■ GOAL ■
Rewrite the entries below, replacing "column" with "field" and leaving everything else unchanged.

start THE INPUT

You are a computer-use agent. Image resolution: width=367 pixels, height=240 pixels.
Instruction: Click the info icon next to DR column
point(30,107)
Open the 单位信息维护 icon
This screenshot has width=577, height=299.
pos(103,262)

end THE INPUT

■ SOLUTION FOR THIS TASK ■
You are a computer-use agent. Image resolution: width=367 pixels, height=240 pixels.
Instruction: Click the info icon next to DR field
point(30,107)
Open the 单位信息维护 icon
This screenshot has width=577, height=299.
pos(103,262)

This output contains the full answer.